Evotec Cuts Workforce with New Focus on Forging Discovery Partnership
Firm will be able to fund its clinical pipeline and operations for at least three years.!--h2>
Evotec is reducing its headcount by almost 12% and attempting to expand its discovery alliance business. The company reports that it will thus be able to sustain itself beyond 2012.
Evotec says that 50 positions out of 420 will get eliminated from the entire organization in the U.S., U.K., and Germany. This will reduce its SG&A expenses by more than 10% and its R&D costs by more than 30%, according to the firm. This means a cost reduction of over €14 million, or about $18.62 million, from 2008. The firm also expects its annual burn rate to decrease by at least 30%.
The impact of restructuring is expected to amount to approximately €2 million, or approximately $2.66 million, this year.

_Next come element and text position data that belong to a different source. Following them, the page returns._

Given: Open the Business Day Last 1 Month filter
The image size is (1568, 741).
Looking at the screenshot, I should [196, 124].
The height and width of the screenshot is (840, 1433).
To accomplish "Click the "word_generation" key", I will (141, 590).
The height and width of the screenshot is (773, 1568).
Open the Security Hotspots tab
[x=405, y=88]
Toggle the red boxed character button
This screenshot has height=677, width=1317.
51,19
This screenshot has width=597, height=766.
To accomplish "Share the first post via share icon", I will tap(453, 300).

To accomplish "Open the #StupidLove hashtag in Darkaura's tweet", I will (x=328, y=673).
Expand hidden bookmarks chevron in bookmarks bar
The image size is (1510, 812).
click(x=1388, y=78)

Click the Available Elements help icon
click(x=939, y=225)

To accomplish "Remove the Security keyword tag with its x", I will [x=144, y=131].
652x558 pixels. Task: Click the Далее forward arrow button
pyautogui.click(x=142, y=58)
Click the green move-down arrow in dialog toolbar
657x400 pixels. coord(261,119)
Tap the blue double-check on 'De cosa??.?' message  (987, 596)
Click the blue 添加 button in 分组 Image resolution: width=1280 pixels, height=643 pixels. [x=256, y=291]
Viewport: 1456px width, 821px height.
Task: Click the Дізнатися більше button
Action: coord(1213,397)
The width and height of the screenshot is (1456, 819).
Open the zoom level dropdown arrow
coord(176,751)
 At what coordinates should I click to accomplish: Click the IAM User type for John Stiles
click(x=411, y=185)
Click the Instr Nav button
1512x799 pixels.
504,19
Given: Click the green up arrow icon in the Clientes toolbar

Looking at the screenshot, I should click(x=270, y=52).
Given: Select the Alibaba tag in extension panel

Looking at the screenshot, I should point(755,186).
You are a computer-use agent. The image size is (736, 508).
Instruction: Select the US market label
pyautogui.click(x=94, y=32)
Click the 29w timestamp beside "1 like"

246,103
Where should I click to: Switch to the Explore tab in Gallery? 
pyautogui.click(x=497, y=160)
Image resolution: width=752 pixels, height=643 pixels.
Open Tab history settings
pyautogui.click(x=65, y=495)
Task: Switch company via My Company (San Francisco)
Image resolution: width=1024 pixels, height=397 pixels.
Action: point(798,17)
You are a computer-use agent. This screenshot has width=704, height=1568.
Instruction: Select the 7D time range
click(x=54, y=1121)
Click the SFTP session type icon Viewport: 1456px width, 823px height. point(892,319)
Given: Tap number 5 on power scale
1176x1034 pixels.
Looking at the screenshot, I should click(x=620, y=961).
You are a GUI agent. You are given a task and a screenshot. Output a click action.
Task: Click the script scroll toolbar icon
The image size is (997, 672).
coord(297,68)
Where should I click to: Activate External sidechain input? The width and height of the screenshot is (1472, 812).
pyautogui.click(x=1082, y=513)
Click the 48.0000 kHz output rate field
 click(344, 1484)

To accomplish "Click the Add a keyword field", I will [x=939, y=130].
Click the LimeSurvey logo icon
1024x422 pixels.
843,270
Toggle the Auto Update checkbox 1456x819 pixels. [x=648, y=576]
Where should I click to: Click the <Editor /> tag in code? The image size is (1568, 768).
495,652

To de-risk its business, Evotec plans on expanding its indication focus to neuroscience, pain, and inflammation through collaborations. Evotec points to its agreement with Roche from March related to depression as an example. It received $10 million up front and stands to earn another $300 million.
With this strategic approach and its €92 million, or roughly $122.35, of liquidity as of the end of last year, Evotec believes that it can fund and succeed in currently planned business operations.
Though last November, Evotec reported that they were likely to close a deal in 2009 related to further development and commercialization of its Phase II insomnia drug, EVT 201, nothing has yet come through. The firm still believes that its other programs will potentially raise interest within the industry.
Its pipeline consists of EVT 302 for smoking cessation, currently in a Phase II with data expected in the second quarter. Additionally, EVT 101 will be entering Phase II for treatment-resistant depression through the Roche alliance. EVT 101 is also being investigated in Phase II Alzheimer’s and pain trials. Its early-stage program comprises P2X7 antagonist for rheumatoid arthritis, and H3 and a P2X3 antagonist programs should enter Phase I next year, according to Evotec.